** Assignment **
Lines with the word "Комп" are the ones wanted. Copy each of them from the entries below.
##### Material provided #####
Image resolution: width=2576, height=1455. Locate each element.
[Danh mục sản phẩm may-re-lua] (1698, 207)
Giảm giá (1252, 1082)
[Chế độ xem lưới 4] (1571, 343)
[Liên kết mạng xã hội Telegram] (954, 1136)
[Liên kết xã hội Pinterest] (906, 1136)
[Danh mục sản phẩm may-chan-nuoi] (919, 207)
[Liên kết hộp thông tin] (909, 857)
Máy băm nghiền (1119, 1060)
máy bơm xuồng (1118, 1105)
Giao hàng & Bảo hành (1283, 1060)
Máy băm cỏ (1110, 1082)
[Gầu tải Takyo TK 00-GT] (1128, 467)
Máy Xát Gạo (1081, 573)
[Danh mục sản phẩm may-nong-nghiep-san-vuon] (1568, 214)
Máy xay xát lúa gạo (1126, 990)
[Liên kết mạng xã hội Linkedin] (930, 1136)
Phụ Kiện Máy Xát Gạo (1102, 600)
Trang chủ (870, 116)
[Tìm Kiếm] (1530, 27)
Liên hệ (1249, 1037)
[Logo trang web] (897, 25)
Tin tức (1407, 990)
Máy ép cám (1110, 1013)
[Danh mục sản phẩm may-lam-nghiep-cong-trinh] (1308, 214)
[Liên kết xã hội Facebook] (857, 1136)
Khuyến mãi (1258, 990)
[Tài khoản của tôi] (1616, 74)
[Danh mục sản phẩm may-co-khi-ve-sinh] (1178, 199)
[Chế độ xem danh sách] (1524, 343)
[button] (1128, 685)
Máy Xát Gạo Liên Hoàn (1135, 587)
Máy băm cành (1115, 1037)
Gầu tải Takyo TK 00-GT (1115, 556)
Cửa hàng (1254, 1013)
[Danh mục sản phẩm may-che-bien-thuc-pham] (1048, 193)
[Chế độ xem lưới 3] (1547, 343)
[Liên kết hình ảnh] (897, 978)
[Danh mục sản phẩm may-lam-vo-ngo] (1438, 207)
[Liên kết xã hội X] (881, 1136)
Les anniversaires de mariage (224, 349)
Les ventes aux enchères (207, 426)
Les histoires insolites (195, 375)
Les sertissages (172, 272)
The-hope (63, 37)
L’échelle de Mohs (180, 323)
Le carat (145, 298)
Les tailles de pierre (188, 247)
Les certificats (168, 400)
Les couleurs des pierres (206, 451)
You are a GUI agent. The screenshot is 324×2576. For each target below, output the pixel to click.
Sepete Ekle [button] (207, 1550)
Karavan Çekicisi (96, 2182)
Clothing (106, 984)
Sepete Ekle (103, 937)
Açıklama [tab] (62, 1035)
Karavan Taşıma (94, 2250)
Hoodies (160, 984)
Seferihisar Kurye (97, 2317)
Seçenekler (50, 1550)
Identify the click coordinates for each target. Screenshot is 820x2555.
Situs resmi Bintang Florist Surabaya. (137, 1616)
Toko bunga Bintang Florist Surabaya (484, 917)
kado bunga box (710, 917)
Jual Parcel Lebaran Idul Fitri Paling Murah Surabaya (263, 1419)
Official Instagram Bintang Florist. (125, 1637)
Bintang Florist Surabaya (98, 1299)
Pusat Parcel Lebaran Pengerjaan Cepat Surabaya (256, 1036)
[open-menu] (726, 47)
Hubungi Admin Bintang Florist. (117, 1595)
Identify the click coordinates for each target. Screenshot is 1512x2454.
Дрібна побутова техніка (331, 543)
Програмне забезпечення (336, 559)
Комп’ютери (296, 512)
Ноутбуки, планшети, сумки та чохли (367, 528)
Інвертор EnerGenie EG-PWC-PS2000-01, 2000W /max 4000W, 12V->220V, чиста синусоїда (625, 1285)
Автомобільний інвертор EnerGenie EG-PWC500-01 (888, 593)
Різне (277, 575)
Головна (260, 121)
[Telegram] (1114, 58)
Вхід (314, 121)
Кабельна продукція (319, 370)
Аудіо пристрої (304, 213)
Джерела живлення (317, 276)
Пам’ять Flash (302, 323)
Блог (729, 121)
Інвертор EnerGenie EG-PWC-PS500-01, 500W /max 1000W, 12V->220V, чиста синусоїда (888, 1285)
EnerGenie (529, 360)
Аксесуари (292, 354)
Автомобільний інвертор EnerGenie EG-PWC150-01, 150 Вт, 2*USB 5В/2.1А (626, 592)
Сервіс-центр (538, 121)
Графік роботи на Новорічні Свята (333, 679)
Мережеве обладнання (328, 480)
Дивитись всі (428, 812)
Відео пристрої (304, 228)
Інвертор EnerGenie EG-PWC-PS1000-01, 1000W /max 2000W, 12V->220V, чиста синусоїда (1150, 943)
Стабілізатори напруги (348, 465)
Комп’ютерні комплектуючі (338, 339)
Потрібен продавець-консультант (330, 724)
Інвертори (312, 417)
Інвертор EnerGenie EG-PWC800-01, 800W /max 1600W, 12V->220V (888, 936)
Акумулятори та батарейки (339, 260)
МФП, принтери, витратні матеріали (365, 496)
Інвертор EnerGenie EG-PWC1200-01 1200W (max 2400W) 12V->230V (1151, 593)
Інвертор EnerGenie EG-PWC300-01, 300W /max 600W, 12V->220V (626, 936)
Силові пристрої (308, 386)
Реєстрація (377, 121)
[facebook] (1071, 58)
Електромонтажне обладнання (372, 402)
#####
** Written reply **
Комп’ютери (296, 512)
Комп’ютерні комплектуючі (338, 339)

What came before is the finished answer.